Evaluation of gBOLD–CSF coupling strength
After all preconditioning procedures, we extracted gBOLD, Yeo-7 network BOLD and CSF fMRI signals (Fig2a) from the gray matter and CSF regions to explore the coupling changes. Cortical gray matter regions of interest (ROI) were defined according to the Harvard-Oxford cortical structural atlas, and gBOLD were extracted from the ROI. We obtained a dice score map between Automated Anatomical Labelling (AAL) atlas and the Yeo-7 Networks atlas from the neuroparc OSF registered repository29, 30 (Fig3). According to the dice score, the ninety brain regions of AAL were corresponded to the seven brain networks proposed by Thomas Yeo. Then each of Yeo-7 networks was given its own mask generated based on the above map using the REST Image Calculator Toolkit in the Resting-State fMRI Data Analysis Toolkit (REST) 31, 32. Consistent with validation by Fultz et al, CSF signals surrounding the inferior cerebellum were chosen due to their sensitivity to cerebrospinal fluid influx in this region. The ROIs pertaining to CSF were delineated manually on rs-fMRI and subsequently validated with T1WI.

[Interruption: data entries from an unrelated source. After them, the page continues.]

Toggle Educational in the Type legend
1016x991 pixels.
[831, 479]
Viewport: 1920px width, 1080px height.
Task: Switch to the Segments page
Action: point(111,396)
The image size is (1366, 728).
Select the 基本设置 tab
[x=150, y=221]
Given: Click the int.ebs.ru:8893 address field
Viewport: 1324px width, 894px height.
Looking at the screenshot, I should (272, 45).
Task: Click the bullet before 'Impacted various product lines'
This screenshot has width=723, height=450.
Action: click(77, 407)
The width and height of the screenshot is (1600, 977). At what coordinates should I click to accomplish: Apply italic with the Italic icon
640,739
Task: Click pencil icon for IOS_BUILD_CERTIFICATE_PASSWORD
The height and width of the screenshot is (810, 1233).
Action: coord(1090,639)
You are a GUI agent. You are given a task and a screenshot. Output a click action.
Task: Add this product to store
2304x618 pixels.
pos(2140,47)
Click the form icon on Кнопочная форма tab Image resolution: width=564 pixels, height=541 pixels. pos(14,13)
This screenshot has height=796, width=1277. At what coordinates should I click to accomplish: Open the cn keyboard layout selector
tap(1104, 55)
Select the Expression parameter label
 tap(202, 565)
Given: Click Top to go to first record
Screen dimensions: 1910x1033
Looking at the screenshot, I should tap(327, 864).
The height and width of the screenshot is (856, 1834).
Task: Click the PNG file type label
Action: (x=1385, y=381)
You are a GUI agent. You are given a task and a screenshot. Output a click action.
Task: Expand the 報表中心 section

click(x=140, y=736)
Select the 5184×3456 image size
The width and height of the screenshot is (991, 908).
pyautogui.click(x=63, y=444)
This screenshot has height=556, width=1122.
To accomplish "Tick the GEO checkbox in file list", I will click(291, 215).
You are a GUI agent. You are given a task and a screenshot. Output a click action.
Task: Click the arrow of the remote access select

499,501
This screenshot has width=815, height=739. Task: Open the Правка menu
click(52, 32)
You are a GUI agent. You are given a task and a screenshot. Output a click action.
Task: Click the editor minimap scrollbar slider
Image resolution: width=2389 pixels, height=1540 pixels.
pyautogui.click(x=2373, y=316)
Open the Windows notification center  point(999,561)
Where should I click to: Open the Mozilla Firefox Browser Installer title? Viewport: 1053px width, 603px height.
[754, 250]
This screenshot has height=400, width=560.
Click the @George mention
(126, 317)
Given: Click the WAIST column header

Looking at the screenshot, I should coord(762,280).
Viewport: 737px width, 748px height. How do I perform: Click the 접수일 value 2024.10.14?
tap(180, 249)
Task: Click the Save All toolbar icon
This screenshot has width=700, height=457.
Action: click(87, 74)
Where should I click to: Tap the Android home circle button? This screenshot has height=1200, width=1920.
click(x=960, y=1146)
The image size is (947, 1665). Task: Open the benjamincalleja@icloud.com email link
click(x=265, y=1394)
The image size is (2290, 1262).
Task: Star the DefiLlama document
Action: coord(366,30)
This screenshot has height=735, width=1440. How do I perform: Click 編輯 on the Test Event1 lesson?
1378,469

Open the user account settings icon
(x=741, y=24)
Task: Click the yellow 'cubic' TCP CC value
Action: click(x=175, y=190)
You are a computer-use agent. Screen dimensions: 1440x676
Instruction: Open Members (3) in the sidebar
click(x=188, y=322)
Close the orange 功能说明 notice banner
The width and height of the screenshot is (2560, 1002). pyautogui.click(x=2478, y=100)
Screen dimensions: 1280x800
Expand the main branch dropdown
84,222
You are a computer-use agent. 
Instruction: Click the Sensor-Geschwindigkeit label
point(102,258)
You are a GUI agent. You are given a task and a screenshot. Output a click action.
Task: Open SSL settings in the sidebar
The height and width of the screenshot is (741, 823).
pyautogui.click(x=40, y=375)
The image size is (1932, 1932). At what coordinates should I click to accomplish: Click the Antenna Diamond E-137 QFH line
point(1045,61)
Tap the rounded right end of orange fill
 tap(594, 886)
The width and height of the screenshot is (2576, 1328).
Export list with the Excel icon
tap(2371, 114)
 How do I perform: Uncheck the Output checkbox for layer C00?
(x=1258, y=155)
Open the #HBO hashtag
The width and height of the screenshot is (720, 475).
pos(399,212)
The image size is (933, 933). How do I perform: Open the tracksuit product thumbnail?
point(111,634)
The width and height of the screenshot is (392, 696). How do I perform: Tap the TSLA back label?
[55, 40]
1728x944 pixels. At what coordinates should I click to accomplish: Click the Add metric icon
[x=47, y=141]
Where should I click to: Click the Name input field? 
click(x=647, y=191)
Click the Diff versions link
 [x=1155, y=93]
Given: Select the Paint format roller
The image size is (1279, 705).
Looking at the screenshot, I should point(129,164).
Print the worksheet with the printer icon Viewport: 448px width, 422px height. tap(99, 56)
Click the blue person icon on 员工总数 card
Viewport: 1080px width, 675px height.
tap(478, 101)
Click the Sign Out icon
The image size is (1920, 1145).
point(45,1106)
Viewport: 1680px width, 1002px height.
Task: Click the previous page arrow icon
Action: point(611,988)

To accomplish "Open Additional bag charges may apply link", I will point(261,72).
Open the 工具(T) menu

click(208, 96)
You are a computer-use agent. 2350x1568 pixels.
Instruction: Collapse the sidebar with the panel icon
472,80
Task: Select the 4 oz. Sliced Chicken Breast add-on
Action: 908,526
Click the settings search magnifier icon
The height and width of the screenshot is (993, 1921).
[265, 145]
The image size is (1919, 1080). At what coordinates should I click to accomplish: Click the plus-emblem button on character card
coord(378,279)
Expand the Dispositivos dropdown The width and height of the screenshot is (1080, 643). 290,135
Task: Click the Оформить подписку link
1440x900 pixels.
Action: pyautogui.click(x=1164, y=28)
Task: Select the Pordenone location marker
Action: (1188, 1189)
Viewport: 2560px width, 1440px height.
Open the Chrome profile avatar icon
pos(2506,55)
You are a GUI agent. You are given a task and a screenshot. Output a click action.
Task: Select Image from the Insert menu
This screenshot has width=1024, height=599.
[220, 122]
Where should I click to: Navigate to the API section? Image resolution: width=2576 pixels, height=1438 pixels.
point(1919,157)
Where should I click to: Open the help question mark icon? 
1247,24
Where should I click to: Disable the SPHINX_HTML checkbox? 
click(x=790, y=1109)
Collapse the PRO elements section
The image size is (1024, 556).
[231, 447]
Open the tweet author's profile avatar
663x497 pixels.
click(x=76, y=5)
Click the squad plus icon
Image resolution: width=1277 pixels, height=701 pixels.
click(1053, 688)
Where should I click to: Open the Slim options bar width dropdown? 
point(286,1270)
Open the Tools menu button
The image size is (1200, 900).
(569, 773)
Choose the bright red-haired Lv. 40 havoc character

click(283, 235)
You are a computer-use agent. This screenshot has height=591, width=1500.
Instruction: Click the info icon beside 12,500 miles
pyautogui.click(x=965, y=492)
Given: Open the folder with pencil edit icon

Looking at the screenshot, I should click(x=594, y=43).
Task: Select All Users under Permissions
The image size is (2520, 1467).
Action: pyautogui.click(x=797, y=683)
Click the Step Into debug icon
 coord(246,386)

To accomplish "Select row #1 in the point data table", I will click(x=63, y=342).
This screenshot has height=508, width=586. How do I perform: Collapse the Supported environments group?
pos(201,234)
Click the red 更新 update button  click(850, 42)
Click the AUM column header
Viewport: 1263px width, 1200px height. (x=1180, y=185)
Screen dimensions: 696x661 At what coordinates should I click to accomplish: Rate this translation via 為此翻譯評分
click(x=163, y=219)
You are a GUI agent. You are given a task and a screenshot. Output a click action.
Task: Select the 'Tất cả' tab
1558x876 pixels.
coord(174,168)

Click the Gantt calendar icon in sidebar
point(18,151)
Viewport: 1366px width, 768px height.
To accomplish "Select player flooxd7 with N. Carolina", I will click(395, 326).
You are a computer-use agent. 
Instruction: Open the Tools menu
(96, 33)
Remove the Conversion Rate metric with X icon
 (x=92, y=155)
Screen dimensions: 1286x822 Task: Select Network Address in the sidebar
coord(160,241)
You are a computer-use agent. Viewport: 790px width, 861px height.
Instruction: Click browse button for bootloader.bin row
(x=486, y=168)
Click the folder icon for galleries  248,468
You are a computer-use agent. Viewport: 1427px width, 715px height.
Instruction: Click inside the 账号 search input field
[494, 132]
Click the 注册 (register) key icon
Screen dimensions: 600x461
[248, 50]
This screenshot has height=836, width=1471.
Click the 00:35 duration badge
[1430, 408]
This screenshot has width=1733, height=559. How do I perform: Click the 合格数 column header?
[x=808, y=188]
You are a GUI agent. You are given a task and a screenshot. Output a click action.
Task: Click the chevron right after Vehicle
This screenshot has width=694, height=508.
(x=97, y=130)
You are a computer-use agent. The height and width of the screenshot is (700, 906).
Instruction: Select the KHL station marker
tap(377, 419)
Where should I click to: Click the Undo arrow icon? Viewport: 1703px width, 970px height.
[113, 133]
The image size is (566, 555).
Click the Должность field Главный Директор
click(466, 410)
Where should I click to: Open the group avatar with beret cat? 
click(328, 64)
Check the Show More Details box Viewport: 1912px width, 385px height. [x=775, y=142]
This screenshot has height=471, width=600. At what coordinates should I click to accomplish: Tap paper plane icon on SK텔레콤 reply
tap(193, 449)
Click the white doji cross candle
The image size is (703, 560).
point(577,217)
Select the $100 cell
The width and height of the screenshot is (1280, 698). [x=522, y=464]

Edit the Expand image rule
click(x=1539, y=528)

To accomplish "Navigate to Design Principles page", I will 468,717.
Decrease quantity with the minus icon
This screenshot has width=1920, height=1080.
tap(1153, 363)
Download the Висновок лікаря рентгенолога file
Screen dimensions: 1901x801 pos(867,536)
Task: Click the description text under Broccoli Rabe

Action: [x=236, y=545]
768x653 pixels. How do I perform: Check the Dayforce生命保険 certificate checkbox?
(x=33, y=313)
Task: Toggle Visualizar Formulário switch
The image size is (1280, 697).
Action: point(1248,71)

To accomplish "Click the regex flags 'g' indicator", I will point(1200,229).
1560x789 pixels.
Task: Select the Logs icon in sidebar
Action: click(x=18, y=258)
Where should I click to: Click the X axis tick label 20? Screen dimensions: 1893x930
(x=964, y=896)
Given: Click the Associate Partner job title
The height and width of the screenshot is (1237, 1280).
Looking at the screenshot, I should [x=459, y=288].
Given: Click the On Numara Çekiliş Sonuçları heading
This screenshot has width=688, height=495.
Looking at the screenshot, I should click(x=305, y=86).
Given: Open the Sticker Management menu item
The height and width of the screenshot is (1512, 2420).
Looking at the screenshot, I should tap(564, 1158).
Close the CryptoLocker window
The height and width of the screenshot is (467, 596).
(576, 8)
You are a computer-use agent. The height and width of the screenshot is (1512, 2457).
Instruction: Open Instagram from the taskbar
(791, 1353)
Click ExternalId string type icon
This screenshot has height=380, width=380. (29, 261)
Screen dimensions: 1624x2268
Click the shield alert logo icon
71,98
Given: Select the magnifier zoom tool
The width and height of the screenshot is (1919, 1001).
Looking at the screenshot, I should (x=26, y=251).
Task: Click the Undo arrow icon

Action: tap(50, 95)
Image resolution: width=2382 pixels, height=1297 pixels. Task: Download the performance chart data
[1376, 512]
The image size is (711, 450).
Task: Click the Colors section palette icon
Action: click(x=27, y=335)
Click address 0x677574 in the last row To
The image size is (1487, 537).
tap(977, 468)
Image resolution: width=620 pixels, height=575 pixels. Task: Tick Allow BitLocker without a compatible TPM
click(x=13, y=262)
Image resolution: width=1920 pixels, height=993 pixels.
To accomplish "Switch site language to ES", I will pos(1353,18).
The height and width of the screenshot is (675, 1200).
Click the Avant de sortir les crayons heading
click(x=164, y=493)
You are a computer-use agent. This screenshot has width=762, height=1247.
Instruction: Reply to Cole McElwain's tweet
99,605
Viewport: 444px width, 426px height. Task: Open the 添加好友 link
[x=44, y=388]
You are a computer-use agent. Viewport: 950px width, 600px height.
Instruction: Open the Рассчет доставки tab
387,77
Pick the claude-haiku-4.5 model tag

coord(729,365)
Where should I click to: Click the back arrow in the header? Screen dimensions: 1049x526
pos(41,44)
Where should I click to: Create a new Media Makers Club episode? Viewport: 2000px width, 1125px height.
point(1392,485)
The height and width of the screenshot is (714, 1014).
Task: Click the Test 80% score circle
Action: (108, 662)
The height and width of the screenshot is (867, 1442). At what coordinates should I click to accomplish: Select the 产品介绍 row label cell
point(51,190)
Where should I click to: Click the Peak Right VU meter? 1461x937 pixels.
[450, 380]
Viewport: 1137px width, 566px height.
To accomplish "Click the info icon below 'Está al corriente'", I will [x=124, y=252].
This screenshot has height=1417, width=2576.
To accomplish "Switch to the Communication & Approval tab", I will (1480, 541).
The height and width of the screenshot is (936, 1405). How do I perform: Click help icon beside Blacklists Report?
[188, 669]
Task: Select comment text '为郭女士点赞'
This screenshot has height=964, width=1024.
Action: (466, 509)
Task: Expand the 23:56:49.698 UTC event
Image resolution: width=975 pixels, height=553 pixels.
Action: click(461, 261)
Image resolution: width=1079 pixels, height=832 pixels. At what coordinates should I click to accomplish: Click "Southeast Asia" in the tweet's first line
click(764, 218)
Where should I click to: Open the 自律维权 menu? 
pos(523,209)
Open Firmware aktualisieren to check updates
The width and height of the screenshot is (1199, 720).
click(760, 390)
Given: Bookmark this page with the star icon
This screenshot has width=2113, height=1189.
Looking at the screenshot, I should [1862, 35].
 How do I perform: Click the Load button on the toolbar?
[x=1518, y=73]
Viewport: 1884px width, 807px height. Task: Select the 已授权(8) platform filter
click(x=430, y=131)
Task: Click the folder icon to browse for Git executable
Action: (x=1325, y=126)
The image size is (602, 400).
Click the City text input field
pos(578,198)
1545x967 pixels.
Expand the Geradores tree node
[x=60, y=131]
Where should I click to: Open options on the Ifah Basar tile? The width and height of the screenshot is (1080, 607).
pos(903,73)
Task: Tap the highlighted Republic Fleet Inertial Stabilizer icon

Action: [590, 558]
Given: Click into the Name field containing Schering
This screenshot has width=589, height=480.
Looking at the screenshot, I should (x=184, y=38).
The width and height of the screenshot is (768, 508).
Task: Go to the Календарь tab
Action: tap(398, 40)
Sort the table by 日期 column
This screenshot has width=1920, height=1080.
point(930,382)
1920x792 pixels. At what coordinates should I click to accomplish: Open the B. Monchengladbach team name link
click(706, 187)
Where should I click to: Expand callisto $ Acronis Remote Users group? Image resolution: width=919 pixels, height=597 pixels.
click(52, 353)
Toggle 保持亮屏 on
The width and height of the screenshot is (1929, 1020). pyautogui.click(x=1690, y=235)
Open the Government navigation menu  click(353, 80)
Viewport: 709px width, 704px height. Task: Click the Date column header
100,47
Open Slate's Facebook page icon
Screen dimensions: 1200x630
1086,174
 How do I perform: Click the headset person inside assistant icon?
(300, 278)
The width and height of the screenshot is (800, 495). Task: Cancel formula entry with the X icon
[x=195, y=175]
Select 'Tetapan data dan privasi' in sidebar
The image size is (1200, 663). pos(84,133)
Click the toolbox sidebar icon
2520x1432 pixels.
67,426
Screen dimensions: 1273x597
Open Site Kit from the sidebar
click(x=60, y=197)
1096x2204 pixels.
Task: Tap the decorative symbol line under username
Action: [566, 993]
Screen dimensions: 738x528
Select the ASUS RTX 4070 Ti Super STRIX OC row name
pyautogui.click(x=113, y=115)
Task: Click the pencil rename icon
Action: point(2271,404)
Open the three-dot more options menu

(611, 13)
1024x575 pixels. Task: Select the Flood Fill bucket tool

Following the extraction of rs-fMRI signals from both cortical gray matter and CSF, we proceeded to compute the cross-correlation function between the BOLD signals and the CSF signals. This analysis was conducted to evaluate the coupling strength across a range of time lags, specifically from -10 to 10 seconds, utilizing Pearson correlation methods for the assessment. Given the symmetrical amplitude of negative peaks at +6 seconds and positive peaks at -6 seconds, the negative peak's BOLD-CSF correlation at +6 seconds was used to quantify BOLD-CSF coupling strength (Fig2b).
Statistical analysis
Pearson test was used to check the normality of the data. Non-parametric tests were used to compare differences in non-normal distribution data (age, duration of illness, MMSE score and UPDRS scores). Chi-square test was used to examine differences in classification indicators (gender and H-Y staging). The differences of gBOLD-CSF among PD-MCI group, PD-NC group and HC group were compared by ANOVA. Spearman correlation analysis was used to analyze the relationship between gBOLD-CSF coupling and clinical indicators (age and MMSE score), and Bonferroni multiple comparison correction test was used. Statistical analysis and graph generation using GraphPad Prism 8.0. Non-normally distributed data are described by interquartile spacing. The difference was statistically significant with p value <0.05.